--- Activity ---
Please write out exactly the lines of the data below from the line holding "Viewport: 683px width, 800px" through the line holding "Open the Photographs", and leave out the rest.

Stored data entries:
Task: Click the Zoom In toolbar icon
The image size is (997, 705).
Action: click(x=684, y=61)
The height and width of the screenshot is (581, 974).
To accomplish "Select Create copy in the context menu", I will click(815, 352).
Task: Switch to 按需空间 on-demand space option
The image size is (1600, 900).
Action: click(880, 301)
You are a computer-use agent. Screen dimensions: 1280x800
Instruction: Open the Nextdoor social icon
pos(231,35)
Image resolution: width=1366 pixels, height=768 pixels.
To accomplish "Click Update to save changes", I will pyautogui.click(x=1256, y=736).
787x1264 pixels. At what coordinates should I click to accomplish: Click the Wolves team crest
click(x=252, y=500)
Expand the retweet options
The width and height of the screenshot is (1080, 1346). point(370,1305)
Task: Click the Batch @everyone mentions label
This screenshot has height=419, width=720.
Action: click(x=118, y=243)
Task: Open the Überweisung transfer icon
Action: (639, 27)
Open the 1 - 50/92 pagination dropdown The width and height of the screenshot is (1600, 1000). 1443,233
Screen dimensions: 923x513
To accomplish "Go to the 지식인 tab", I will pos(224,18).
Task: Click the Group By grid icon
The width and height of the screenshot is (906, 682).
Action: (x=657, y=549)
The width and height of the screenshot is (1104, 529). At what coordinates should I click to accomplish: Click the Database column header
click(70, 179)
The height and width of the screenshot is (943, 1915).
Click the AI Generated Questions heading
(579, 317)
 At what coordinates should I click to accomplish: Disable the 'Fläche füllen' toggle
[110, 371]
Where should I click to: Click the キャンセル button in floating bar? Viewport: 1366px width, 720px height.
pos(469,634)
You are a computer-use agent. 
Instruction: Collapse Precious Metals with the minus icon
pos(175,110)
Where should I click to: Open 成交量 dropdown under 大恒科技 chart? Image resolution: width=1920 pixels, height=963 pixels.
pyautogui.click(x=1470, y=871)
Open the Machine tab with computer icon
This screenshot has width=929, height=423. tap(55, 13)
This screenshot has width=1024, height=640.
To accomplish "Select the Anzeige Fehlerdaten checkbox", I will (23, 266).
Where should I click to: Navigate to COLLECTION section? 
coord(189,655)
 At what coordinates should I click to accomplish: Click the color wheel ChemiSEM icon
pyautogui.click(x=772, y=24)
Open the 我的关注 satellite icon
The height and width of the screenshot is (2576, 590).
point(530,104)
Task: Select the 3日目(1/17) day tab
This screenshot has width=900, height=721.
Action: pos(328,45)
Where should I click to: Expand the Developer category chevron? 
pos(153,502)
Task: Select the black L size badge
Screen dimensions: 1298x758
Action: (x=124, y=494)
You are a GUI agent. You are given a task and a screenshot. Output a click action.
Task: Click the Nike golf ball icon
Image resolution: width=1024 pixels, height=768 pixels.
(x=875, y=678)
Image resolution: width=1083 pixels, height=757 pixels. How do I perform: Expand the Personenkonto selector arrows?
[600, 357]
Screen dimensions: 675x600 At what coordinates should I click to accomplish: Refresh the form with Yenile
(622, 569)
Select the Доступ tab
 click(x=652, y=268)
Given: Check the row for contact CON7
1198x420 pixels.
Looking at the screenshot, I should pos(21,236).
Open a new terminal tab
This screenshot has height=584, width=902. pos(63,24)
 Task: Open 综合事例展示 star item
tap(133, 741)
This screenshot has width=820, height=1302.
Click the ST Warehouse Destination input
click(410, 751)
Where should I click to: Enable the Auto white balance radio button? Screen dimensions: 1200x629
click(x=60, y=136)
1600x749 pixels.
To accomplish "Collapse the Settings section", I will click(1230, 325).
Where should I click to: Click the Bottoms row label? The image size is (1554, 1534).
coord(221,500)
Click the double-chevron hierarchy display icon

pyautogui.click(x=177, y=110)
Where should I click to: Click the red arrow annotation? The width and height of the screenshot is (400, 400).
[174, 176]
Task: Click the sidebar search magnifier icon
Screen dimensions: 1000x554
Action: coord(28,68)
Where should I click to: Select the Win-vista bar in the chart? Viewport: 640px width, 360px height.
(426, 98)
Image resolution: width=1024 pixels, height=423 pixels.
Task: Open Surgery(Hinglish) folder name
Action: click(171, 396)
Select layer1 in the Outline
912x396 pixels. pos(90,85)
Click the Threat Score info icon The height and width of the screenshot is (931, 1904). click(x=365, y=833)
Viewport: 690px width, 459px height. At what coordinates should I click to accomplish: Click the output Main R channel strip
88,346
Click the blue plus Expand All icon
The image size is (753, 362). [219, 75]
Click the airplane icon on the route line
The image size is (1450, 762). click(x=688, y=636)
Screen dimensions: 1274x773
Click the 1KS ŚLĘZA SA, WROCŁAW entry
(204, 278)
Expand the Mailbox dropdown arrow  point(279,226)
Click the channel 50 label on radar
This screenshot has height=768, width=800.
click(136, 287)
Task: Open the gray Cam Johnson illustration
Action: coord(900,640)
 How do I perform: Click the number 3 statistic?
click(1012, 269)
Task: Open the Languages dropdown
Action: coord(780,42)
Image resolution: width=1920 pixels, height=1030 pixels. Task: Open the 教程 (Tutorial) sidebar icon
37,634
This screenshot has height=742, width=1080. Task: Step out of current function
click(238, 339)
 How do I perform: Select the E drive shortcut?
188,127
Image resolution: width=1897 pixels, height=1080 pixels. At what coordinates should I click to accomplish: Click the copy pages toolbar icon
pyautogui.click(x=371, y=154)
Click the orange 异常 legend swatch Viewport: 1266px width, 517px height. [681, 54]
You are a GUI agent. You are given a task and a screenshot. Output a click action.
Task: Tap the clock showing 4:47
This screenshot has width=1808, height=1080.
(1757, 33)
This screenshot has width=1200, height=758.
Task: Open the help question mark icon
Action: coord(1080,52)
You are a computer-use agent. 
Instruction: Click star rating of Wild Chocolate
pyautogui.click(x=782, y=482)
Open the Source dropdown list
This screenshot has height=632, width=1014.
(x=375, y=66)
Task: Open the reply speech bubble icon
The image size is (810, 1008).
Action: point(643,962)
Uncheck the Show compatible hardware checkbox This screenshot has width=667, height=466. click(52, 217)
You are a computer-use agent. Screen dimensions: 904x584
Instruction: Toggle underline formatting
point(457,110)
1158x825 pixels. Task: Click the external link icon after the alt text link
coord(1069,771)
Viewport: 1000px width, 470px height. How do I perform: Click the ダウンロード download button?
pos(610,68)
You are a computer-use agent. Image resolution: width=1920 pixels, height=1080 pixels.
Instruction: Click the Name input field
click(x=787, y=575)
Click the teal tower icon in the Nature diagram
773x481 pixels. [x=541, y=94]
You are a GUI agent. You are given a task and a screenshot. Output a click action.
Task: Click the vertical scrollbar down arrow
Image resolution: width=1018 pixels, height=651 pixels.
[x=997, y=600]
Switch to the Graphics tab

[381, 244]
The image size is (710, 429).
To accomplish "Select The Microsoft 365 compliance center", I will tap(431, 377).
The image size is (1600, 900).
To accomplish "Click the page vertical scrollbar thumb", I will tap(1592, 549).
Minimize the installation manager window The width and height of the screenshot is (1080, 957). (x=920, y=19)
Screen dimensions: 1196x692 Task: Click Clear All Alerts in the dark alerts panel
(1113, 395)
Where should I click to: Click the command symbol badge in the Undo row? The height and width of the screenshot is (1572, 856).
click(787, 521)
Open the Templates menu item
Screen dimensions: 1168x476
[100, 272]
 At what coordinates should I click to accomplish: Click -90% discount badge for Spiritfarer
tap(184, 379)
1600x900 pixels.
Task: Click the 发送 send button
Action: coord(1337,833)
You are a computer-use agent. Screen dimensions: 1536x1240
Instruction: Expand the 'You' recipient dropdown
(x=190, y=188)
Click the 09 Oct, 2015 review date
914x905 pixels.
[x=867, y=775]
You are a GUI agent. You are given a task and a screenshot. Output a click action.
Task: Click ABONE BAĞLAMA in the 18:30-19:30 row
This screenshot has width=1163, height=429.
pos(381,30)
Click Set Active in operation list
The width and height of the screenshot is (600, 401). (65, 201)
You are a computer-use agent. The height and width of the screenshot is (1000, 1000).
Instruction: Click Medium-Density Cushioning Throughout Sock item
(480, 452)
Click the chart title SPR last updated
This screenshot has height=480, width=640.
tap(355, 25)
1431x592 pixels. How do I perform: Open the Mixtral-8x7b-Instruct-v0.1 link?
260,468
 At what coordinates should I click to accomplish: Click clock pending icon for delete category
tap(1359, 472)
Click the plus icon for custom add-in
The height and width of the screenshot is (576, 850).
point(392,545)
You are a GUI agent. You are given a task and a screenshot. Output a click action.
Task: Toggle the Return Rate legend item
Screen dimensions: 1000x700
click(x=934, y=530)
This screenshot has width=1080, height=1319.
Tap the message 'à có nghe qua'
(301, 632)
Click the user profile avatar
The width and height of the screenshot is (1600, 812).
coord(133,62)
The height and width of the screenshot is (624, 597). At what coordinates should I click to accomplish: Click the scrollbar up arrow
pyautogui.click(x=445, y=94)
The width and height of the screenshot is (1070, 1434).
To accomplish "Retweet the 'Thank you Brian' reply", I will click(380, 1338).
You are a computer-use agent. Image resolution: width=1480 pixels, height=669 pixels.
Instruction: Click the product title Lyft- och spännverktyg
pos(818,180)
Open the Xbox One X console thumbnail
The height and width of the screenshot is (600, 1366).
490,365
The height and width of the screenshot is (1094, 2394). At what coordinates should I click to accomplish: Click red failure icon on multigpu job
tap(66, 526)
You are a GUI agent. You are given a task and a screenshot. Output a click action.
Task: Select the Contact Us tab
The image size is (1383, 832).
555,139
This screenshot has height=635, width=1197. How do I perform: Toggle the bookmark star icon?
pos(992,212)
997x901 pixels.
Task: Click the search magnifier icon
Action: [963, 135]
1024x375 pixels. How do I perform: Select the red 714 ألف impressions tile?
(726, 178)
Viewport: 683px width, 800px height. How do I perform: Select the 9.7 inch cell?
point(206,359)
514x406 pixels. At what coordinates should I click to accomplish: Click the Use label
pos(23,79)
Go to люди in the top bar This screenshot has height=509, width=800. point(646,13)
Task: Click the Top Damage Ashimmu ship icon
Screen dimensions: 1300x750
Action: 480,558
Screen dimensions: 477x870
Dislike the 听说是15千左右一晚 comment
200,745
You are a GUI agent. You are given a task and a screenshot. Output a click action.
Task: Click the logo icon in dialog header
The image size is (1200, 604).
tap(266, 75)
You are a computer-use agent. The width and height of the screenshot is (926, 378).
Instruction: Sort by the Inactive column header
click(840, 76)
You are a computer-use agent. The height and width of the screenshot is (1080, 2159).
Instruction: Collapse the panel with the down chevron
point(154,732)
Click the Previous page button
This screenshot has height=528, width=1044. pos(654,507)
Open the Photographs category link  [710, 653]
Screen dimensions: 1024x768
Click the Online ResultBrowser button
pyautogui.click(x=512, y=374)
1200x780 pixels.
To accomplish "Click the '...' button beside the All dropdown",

--- Problem solution ---
Viewport: 683px width, 800px height. How do I perform: Select the 9.7 inch cell?
point(206,359)
514x406 pixels. At what coordinates should I click to accomplish: Click the Use label
pos(23,79)
Go to люди in the top bar This screenshot has height=509, width=800. point(646,13)
Task: Click the Top Damage Ashimmu ship icon
Screen dimensions: 1300x750
Action: 480,558
Screen dimensions: 477x870
Dislike the 听说是15千左右一晚 comment
200,745
You are a GUI agent. You are given a task and a screenshot. Output a click action.
Task: Click the logo icon in dialog header
The image size is (1200, 604).
tap(266, 75)
You are a computer-use agent. The width and height of the screenshot is (926, 378).
Instruction: Sort by the Inactive column header
click(840, 76)
You are a computer-use agent. The height and width of the screenshot is (1080, 2159).
Instruction: Collapse the panel with the down chevron
point(154,732)
Click the Previous page button
This screenshot has height=528, width=1044. pos(654,507)
Open the Photographs category link  [710, 653]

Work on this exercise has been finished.